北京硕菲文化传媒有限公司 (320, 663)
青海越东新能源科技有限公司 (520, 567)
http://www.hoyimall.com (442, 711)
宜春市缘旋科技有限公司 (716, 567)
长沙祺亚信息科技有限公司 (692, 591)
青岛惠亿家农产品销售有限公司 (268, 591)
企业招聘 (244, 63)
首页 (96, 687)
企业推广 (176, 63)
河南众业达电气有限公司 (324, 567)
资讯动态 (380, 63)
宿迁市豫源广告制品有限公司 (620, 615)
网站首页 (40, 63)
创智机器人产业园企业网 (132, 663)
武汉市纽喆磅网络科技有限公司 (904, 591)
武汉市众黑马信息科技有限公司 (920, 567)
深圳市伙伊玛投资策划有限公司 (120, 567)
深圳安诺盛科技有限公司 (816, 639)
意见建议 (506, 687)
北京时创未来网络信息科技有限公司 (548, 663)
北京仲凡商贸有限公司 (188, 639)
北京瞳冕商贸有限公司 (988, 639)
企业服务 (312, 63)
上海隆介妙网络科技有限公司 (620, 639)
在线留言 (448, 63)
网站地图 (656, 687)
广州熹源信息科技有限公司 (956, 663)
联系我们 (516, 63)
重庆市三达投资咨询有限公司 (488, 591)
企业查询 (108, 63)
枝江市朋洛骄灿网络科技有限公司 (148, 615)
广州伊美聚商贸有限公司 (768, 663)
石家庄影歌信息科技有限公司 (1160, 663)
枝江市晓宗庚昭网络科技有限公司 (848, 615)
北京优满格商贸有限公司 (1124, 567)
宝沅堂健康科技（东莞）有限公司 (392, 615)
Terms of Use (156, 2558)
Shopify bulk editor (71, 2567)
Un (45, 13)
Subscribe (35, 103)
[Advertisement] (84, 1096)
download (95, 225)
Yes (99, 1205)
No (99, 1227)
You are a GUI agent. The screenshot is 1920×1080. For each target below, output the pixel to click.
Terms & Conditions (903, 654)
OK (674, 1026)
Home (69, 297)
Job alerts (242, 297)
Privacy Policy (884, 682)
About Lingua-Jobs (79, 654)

### What the task requires
Print the records again in full, exactly as they appear above.

### Solution to the problem
北京硕菲文化传媒有限公司 (320, 663)
青海越东新能源科技有限公司 (520, 567)
http://www.hoyimall.com (442, 711)
宜春市缘旋科技有限公司 (716, 567)
长沙祺亚信息科技有限公司 (692, 591)
青岛惠亿家农产品销售有限公司 (268, 591)
企业招聘 (244, 63)
首页 (96, 687)
企业推广 (176, 63)
河南众业达电气有限公司 (324, 567)
资讯动态 (380, 63)
宿迁市豫源广告制品有限公司 (620, 615)
网站首页 (40, 63)
创智机器人产业园企业网 (132, 663)
武汉市纽喆磅网络科技有限公司 (904, 591)
武汉市众黑马信息科技有限公司 (920, 567)
深圳市伙伊玛投资策划有限公司 (120, 567)
深圳安诺盛科技有限公司 (816, 639)
意见建议 (506, 687)
北京时创未来网络信息科技有限公司 (548, 663)
北京仲凡商贸有限公司 (188, 639)
北京瞳冕商贸有限公司 (988, 639)
企业服务 (312, 63)
上海隆介妙网络科技有限公司 (620, 639)
在线留言 (448, 63)
网站地图 (656, 687)
广州熹源信息科技有限公司 (956, 663)
联系我们 (516, 63)
重庆市三达投资咨询有限公司 (488, 591)
企业查询 (108, 63)
枝江市朋洛骄灿网络科技有限公司 (148, 615)
广州伊美聚商贸有限公司 (768, 663)
石家庄影歌信息科技有限公司 (1160, 663)
枝江市晓宗庚昭网络科技有限公司 (848, 615)
北京优满格商贸有限公司 (1124, 567)
宝沅堂健康科技（东莞）有限公司 (392, 615)
Terms of Use (156, 2558)
Shopify bulk editor (71, 2567)
Un (45, 13)
Subscribe (35, 103)
[Advertisement] (84, 1096)
download (95, 225)
Yes (99, 1205)
No (99, 1227)
You are a GUI agent. The screenshot is 1920×1080. For each target below, output the pixel to click.
Terms & Conditions (903, 654)
OK (674, 1026)
Home (69, 297)
Job alerts (242, 297)
Privacy Policy (884, 682)
About Lingua-Jobs (79, 654)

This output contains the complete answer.